**To do:** All lines in the material below that contain "computer" should be located and copied.

**Available data:**
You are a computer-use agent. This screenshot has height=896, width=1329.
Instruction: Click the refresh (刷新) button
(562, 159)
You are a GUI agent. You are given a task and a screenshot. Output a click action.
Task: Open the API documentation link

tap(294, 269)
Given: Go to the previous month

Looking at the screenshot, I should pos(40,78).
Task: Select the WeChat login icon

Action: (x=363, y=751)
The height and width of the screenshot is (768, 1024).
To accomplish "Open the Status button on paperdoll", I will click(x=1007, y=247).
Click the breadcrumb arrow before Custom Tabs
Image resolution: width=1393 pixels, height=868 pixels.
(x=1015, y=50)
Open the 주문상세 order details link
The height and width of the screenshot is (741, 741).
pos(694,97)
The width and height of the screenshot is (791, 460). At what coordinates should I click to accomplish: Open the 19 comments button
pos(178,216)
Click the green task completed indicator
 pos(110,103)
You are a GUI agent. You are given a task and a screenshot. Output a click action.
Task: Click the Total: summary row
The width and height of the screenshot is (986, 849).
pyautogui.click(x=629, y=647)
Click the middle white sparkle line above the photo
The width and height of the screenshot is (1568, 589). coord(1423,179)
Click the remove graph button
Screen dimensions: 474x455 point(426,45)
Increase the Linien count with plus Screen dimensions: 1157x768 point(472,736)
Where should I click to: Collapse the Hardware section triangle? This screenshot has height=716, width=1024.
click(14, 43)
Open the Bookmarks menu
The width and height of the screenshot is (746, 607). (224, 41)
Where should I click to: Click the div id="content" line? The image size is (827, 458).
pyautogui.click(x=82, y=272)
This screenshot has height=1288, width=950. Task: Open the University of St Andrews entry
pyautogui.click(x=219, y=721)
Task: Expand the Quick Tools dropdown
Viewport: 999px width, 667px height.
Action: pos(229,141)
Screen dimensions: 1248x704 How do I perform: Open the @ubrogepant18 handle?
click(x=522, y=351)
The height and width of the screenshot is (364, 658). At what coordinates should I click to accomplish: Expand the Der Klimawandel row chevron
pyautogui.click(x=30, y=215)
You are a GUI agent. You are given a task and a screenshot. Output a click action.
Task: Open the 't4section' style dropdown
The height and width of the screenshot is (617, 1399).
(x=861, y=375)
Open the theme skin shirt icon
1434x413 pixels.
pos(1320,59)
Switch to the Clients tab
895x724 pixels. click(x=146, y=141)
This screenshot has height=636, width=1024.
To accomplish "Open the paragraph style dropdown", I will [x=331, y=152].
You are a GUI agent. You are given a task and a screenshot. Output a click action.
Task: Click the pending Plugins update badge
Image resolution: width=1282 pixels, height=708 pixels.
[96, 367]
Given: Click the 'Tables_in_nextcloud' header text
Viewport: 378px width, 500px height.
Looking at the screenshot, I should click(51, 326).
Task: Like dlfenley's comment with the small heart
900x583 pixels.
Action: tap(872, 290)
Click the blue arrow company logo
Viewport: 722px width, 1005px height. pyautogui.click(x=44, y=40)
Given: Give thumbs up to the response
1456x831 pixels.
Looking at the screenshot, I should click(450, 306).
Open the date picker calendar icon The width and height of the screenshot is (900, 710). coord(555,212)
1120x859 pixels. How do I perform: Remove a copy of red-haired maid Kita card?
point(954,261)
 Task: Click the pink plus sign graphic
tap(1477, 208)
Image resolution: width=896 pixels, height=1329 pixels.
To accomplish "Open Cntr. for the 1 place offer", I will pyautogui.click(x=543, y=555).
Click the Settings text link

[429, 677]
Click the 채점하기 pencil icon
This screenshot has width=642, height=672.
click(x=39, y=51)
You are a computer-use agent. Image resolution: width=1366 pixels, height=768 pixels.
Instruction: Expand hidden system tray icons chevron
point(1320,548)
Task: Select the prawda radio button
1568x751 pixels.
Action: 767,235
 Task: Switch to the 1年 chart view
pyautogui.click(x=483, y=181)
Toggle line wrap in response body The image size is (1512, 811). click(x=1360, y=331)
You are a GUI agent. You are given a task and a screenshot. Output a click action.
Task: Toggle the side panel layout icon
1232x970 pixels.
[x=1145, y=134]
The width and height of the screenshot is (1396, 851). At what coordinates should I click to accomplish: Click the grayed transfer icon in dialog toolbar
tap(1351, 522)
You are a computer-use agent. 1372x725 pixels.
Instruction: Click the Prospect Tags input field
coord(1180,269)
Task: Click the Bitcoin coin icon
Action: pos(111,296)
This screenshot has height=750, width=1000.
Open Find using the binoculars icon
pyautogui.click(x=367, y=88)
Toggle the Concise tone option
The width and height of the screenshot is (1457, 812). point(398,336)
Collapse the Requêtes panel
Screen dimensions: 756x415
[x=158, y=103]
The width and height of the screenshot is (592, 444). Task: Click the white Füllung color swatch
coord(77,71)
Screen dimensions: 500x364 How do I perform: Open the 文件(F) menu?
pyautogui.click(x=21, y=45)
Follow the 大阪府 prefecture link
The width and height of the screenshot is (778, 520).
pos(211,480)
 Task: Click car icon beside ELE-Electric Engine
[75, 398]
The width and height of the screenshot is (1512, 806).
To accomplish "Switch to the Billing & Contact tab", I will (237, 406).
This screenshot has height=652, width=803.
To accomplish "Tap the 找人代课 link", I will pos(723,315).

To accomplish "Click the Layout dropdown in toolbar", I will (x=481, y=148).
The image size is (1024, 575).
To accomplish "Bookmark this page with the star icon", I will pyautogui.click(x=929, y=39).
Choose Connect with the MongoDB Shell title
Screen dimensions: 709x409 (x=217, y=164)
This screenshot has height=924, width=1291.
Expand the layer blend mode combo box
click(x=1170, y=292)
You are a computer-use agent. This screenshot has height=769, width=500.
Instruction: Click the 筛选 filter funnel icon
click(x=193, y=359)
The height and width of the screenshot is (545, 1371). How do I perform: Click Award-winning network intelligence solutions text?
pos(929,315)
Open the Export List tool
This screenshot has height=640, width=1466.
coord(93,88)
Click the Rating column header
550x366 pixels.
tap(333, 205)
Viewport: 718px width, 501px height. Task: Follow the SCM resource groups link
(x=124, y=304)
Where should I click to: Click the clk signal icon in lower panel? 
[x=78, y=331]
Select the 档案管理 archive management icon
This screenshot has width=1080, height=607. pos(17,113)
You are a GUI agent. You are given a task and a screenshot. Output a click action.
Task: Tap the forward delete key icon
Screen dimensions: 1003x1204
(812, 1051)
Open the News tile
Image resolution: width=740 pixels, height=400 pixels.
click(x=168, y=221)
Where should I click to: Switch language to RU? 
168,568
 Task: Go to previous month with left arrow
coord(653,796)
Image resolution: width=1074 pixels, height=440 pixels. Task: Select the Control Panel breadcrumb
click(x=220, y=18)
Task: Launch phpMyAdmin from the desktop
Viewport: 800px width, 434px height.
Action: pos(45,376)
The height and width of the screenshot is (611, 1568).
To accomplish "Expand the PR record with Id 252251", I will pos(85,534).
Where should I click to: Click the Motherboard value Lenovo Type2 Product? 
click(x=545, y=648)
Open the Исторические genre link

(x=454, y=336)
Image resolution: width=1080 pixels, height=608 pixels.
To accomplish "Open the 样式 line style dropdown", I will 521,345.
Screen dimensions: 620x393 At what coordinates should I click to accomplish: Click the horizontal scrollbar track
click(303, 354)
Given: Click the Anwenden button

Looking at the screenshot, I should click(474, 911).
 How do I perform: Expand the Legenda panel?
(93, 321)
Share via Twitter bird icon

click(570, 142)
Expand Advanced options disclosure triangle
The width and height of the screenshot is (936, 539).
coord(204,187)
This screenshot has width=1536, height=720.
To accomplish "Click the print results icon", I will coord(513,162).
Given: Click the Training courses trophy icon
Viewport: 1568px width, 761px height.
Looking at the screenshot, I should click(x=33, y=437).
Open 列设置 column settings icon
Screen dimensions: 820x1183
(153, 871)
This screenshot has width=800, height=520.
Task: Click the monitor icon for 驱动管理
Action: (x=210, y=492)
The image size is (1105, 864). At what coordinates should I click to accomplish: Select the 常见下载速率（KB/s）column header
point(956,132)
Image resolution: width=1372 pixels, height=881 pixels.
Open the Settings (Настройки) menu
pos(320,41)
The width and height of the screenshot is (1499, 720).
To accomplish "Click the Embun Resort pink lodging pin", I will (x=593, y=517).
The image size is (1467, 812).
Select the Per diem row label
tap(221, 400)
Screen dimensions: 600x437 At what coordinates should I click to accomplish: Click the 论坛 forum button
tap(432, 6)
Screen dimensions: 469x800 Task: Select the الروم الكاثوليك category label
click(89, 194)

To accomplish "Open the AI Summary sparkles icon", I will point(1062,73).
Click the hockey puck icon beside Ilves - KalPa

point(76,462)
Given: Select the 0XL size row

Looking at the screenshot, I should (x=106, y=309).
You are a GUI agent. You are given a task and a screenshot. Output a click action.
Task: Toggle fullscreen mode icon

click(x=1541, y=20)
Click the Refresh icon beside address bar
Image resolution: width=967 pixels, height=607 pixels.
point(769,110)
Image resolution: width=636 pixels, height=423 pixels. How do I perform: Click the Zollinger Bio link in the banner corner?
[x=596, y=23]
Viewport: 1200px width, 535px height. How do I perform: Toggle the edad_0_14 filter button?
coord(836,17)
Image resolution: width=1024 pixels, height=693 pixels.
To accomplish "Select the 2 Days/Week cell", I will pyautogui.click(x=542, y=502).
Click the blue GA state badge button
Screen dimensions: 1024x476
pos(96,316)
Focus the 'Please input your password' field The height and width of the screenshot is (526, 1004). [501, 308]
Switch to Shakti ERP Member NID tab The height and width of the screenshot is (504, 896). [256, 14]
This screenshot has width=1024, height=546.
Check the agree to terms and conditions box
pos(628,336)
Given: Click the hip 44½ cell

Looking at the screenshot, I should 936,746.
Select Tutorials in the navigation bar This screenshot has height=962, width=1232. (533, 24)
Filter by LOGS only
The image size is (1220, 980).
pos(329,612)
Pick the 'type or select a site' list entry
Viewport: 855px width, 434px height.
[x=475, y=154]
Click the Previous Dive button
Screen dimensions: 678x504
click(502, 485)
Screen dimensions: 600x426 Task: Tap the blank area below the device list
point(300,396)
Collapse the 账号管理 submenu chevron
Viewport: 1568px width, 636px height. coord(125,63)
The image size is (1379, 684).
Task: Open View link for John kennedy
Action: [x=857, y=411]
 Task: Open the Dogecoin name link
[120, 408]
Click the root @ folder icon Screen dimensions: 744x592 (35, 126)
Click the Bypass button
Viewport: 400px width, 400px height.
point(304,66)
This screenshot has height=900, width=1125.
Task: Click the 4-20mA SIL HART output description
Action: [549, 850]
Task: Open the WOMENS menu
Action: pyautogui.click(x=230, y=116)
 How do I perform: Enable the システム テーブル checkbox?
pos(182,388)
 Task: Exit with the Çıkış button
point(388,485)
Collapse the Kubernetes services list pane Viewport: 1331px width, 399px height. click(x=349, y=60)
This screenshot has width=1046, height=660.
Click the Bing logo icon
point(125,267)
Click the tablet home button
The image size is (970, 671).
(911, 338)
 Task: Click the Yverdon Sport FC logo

**Your solution:**
You are a computer-use agent. This screenshot has height=896, width=1329.
You are a computer-use agent. Image resolution: width=1366 pixels, height=768 pixels.
You are a computer-use agent. 1372x725 pixels.
You are a computer-use agent. This screenshot has height=769, width=500.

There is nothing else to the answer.